The State newspaper of Columbia reports commissioners voted unanimously Monday to put the cut into effect. SCE&G had wanted a federal court to stop state regulators from cutting the rates it charges to recover the costs of the failed project.

The commission is expected to move forward with slashing SCE&G’s electric rates at a hearing on Tuesday, barring a successful legal challenge by the utility.

SCE&G says it’s unfair to cut its rates and change the rules for collecting ratepayers’ money for the project a decade after work stated. It says the law passed last week amounts to the state unconstitutionally taking its property and denying it the due process of law.


1:25 p.m.

South Carolina Electric & Gas Co. is asking a federal court to stop state regulators from cutting the rates it charges to recover the costs of a failed nuclear project.

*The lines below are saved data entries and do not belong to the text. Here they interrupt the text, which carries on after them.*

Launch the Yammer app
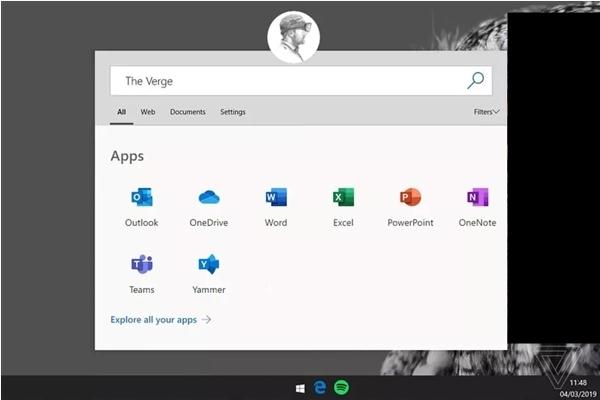This screenshot has width=600, height=400. (208, 265)
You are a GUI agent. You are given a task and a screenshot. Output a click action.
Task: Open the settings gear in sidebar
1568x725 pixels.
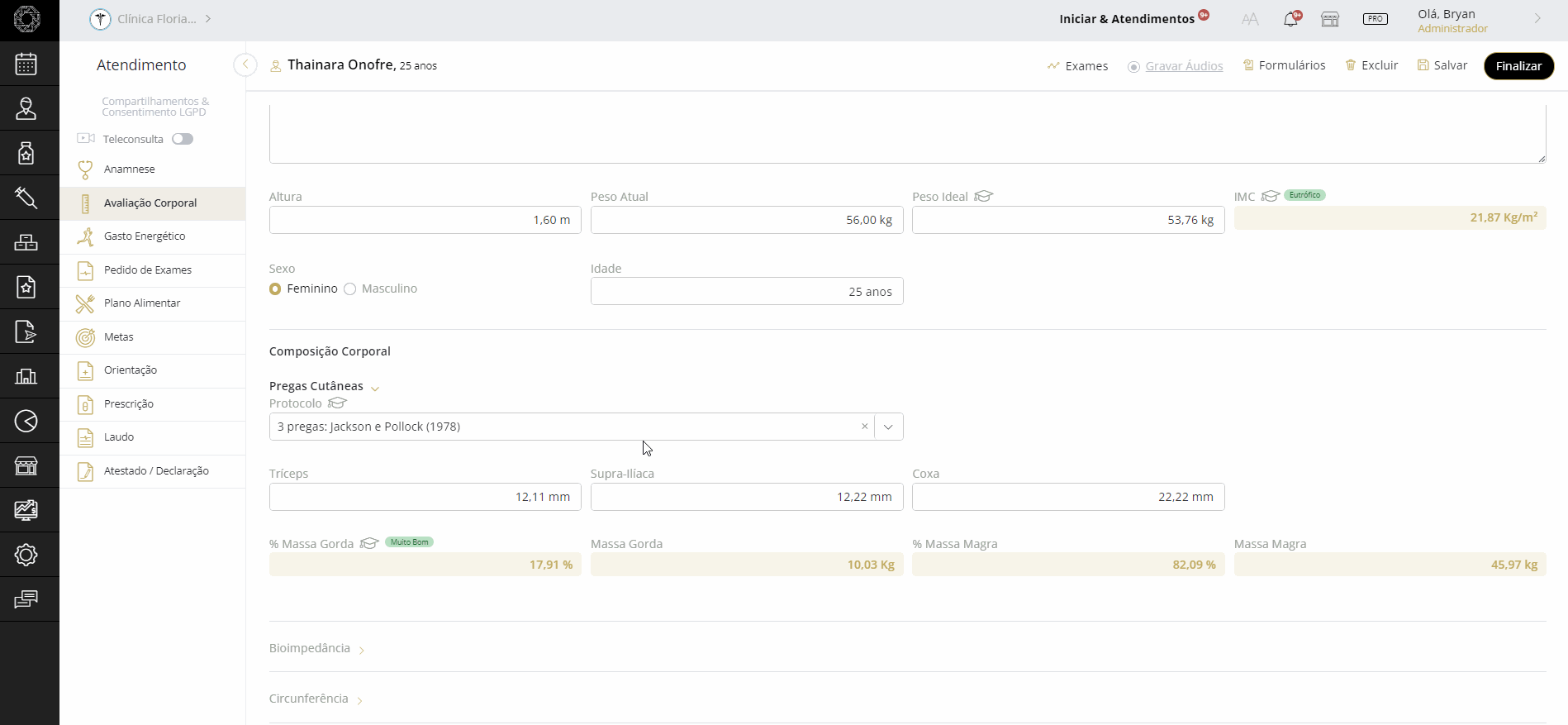tap(26, 555)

News outlets report the lawsuit filed Friday in U.S. District Court accuses South Carolina lawmakers of passing an unconstitutional law to force SCE&G to pay for the abandonment of two nuclear reactors under construction in Fairfield County.

The Public Service Commission was to meet Monday afternoon to consider cutting SCE&G’s rates by 15 percent while regulators decide who should pay for the project’s failure, a decision due by the end of the year.

State lawmakers last week ordered the PSC to cut SCE&G’s rates by 15 percent within five days. Eighteen percent of SCE&G customers’ rates are currently going to pay for the reactors. That rate amounts to $27 monthly for the typical residential customer. The law passed last week would cut that to $5 a month.